偽計容疑での告発検討 オリンパス問題で証取委

http://www.chugoku-np.co.jp/News/Sp201111130079.html

オリンパス損失隠し問題で、証券取引等監視委員会は、巨額の企業買収など不透明な取引について、実際には表面化していない損失を処理する目的だったのに、虚偽の情報で市場を欺いた疑いがあるとして、旧経営陣と損失隠しに加担した社外関係者に金融商品取引法違反(偽計)容疑を適用して刑事告発する検討を始めたことが12日、分かった。

一方、同社が過去の決算を訂正した場合、法人としては虚偽記載容疑での刑事告発は見送り、行政処分である課徴金納付命令を出すよう金融庁に勧告する方向で検討しており、東京証券取引所による上場廃止が回避される可能性もある。

偽計取引は、現行の金融商品取引法158条で、

何人も、有価証券の募集、売出し若しくは売買その他の取引若しくはデリバティブ取引等のため、又は有価証券等(有価証券若しくはオプション又はデリバティブ取引に係る金融商品(有価証券を除く。)若しくは金融指標をいう。第168条第1項、第173条第1項及び第197条第2項において同じ。)の相場の変動を図る目的をもつて、風説を流布し、偽計を用い、又は暴行若しくは脅迫をしてはならない。

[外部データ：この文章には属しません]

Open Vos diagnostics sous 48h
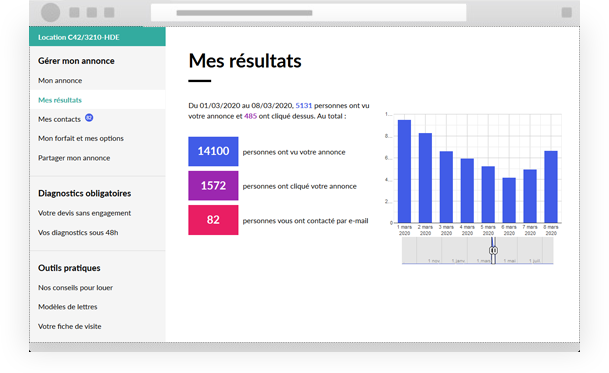coord(78,232)
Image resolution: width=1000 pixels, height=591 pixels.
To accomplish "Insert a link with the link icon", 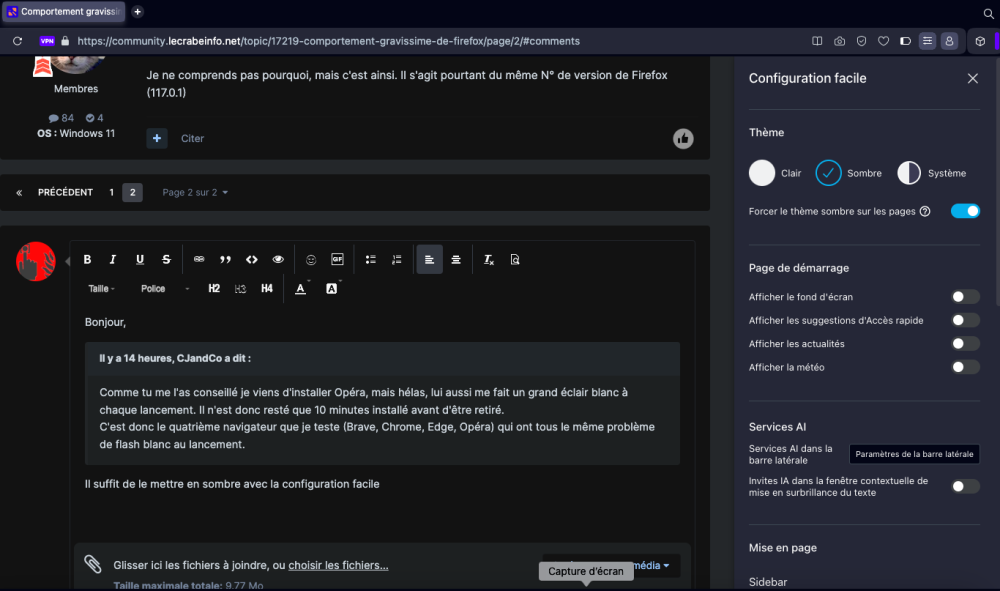I will [199, 259].
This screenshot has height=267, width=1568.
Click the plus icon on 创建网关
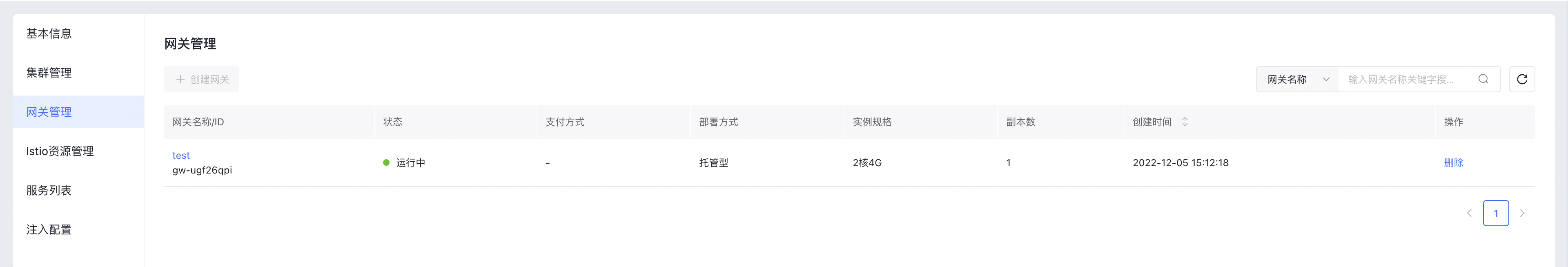[x=180, y=79]
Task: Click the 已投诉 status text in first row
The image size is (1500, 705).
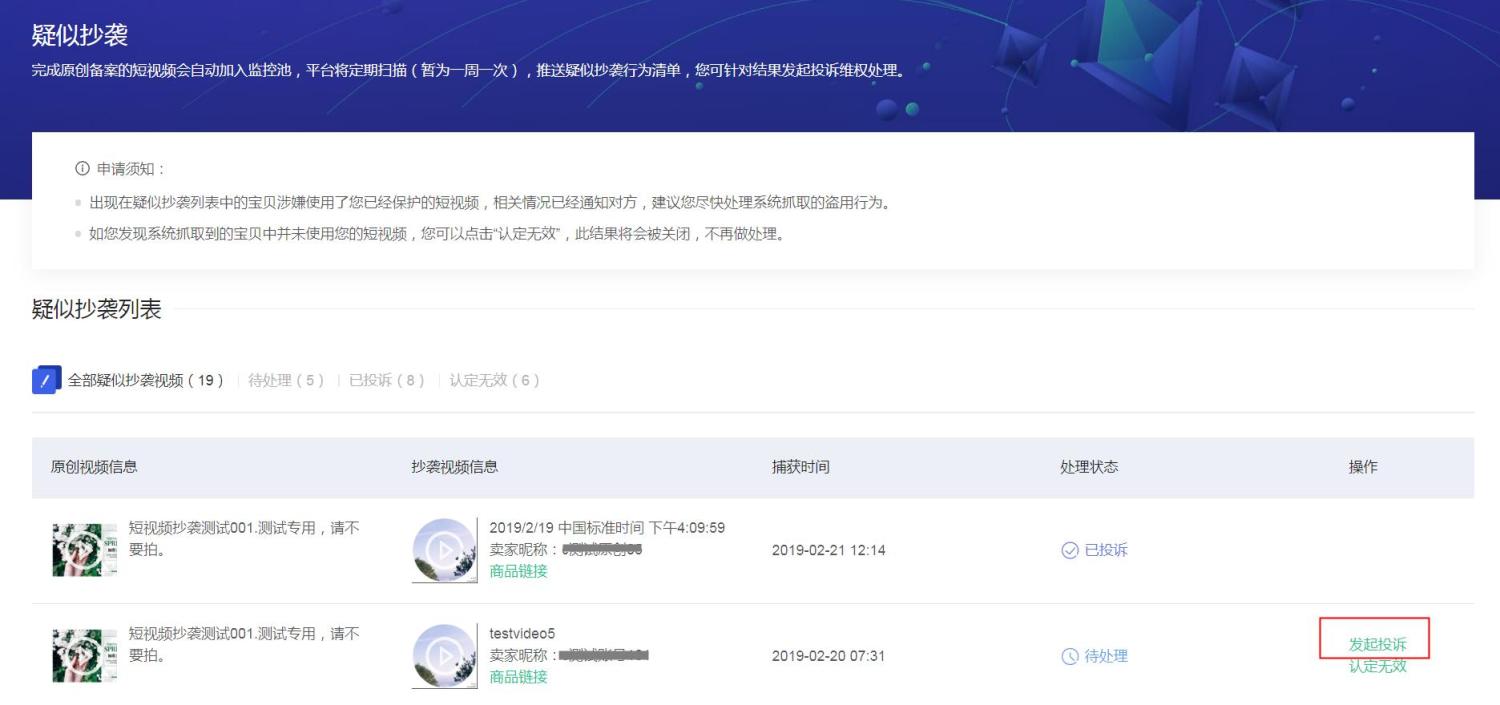Action: [x=1106, y=550]
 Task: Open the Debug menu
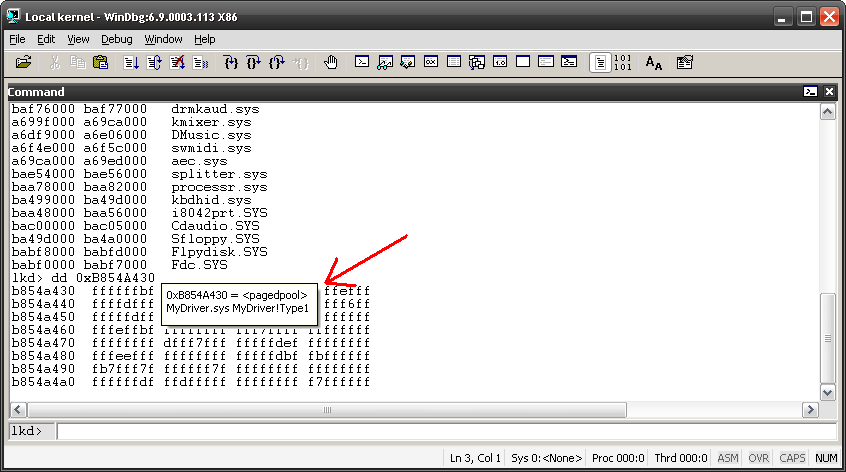pos(116,39)
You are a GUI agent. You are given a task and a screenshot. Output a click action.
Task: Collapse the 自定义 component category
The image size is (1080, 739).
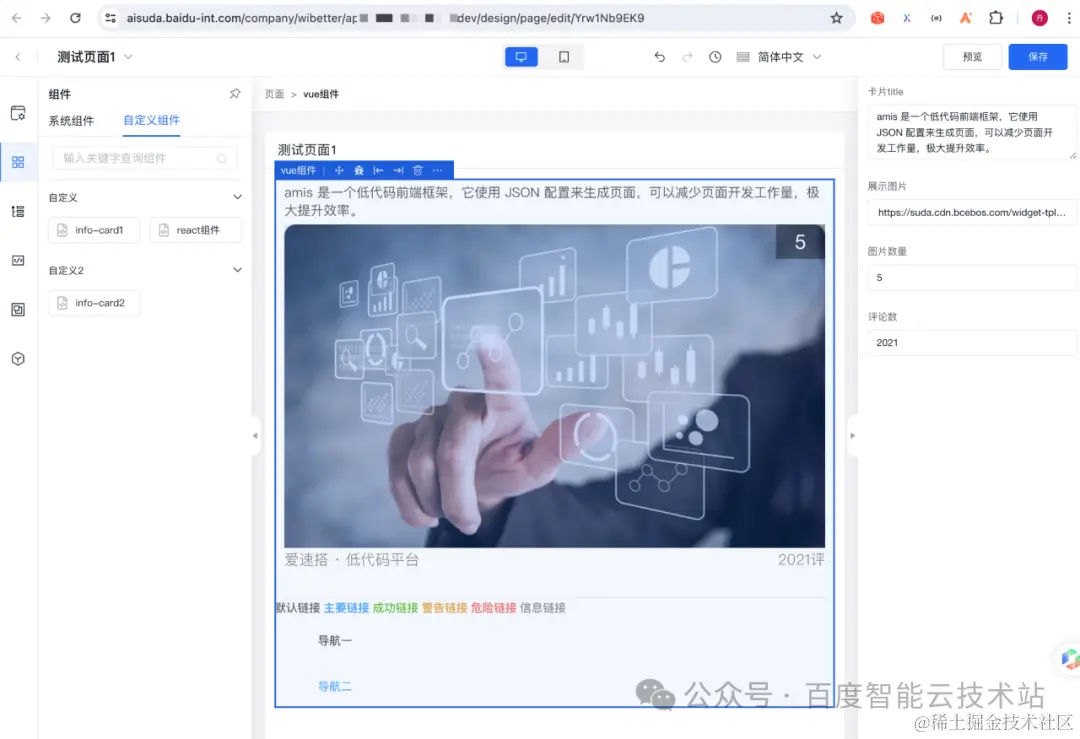pos(237,197)
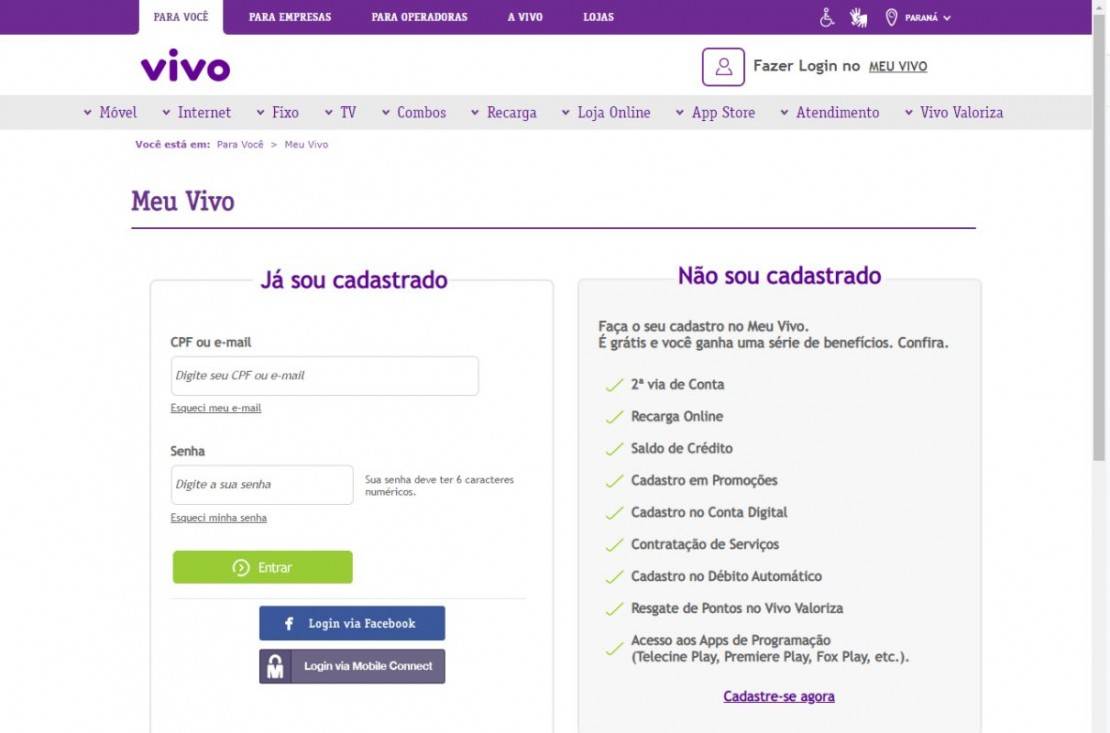
Task: Select the sign language hand icon
Action: pyautogui.click(x=856, y=15)
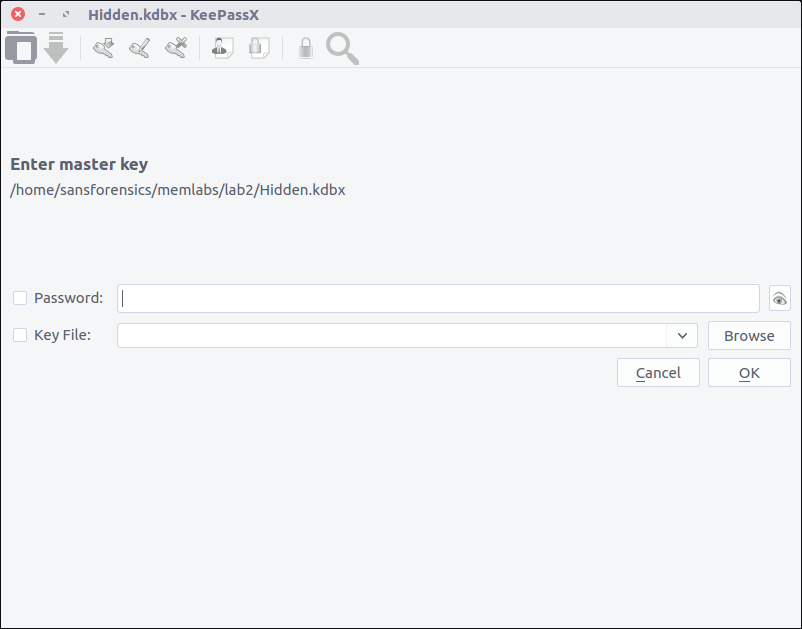Click the Add new entry key icon
Screen dimensions: 802x629
[x=103, y=48]
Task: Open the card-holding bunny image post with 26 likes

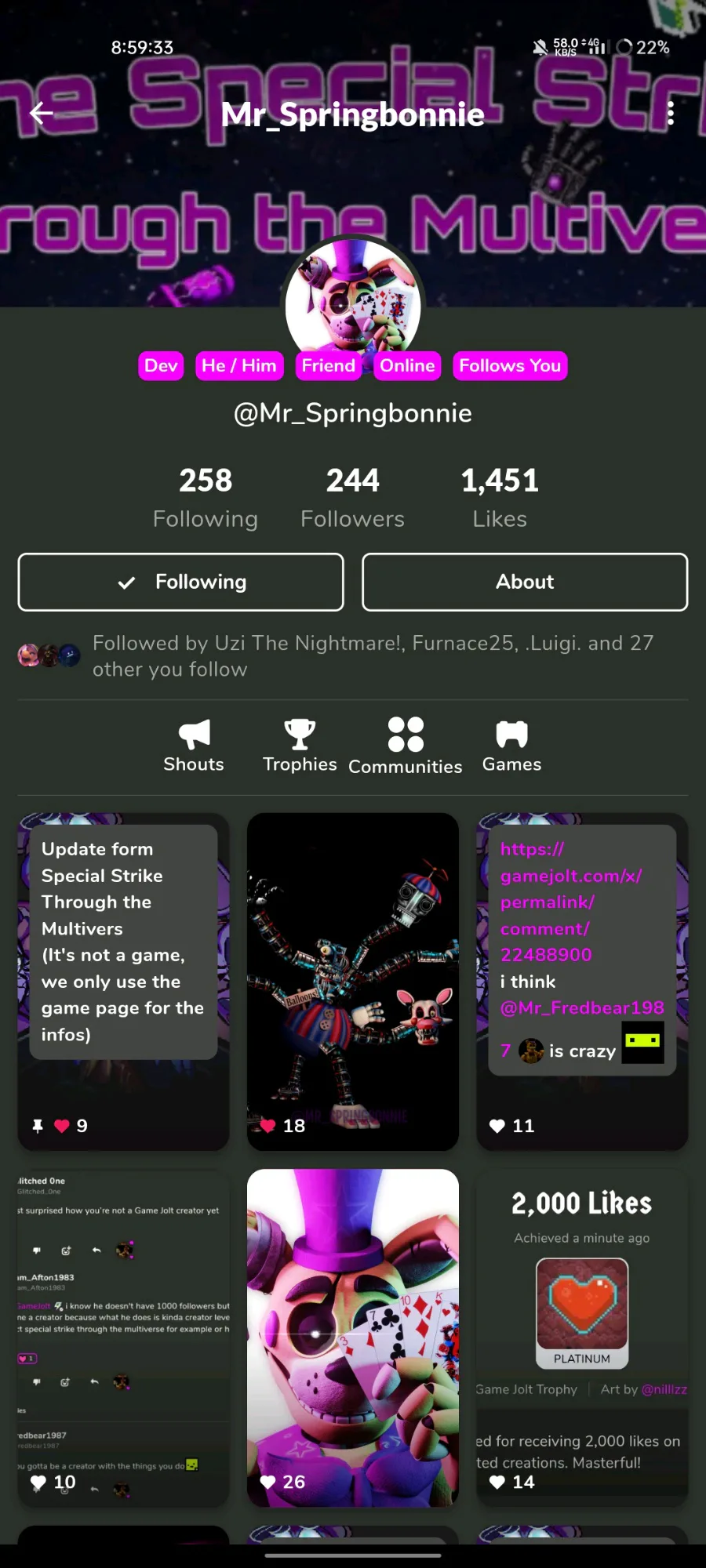Action: coord(353,1338)
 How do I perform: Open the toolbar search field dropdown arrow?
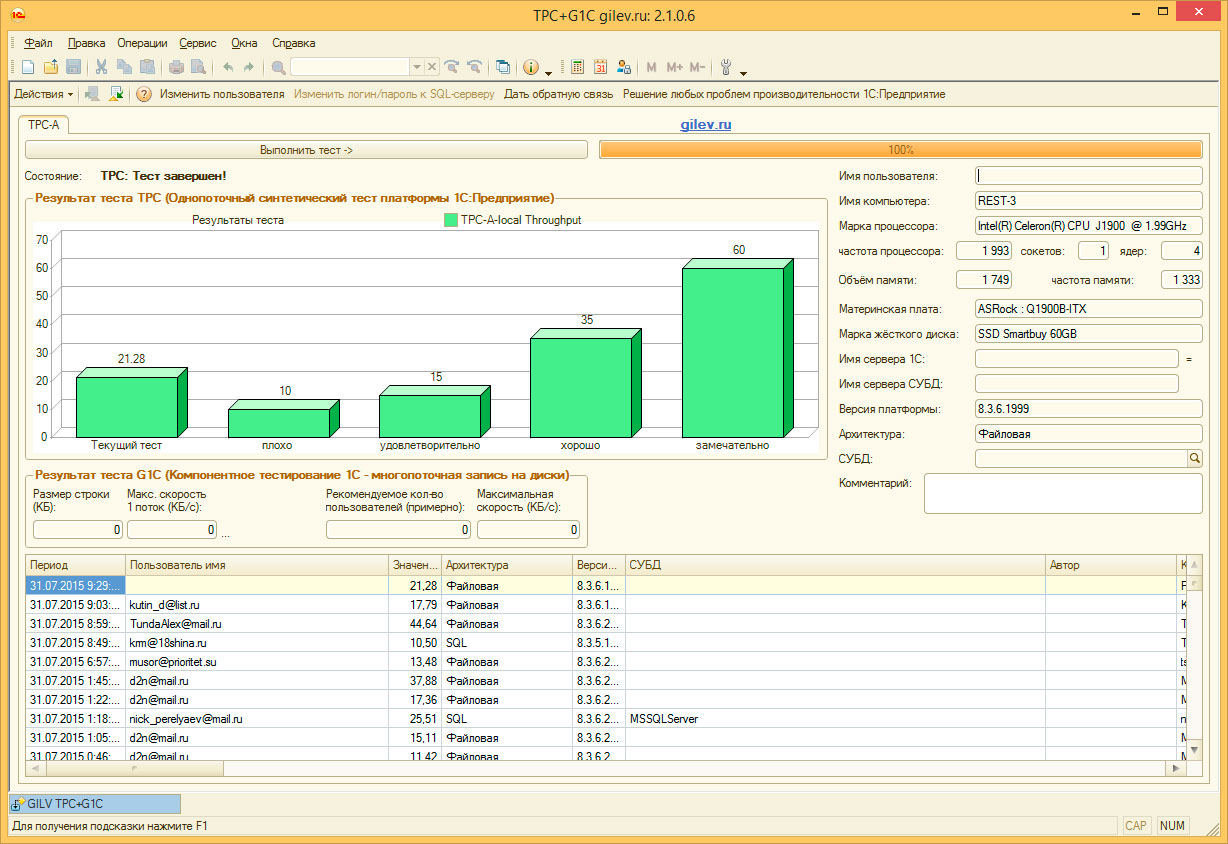417,68
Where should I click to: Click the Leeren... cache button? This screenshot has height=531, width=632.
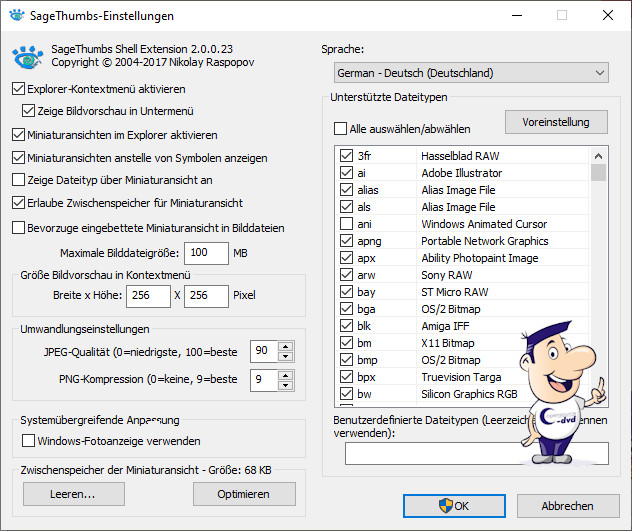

とされ、違反に対する罰則は、同法197条1項5号で、10年以下の懲役若しくは1000万円以下の罰金に処し、又はこれを併科する、とされている犯罪ですね。旧証券取引法当時から規定はあり、ライブドア事件でも偽計取引が問題になっていました。
企業買収を行った点を、偽計取引として問題にすることにより、会社法上の特別背任罪(取締役等が自己または第三者の利益を図り、あるいは会社に損害を加える目的で、任務違背行為を行い会社に損害を与えた場合に成立)も併せて捜査の対象にすることができることになるでしょう。
ただ、仮に、有価証券報告書虚偽記載罪が課徴金処理され、刑事事件としては立件されず、しかも上場廃止にもならない、ということになると、かくも長年にわたり市場等を大きく欺いておきながら、その点が課徴金納付で済まされ、金で片づけられる、ということになり、特に、ライブドア事件の際の峻烈な処理(ライブドア上場廃止)と比較して、公平性等の点でいかがなものか、ということを素朴に感じます。おそらく、同様の、釈然としないものを感じる人は少なくないでしょう。
悪いことをする際には、こじんまりとではなく、思いきり、大きくやったほうが、かえって処分が軽く済む、それなら思いきり大きく悪事を働いたほうが良い、といった、悪しき前例になり、日本に対する信頼失墜につながらないかと、心配になります。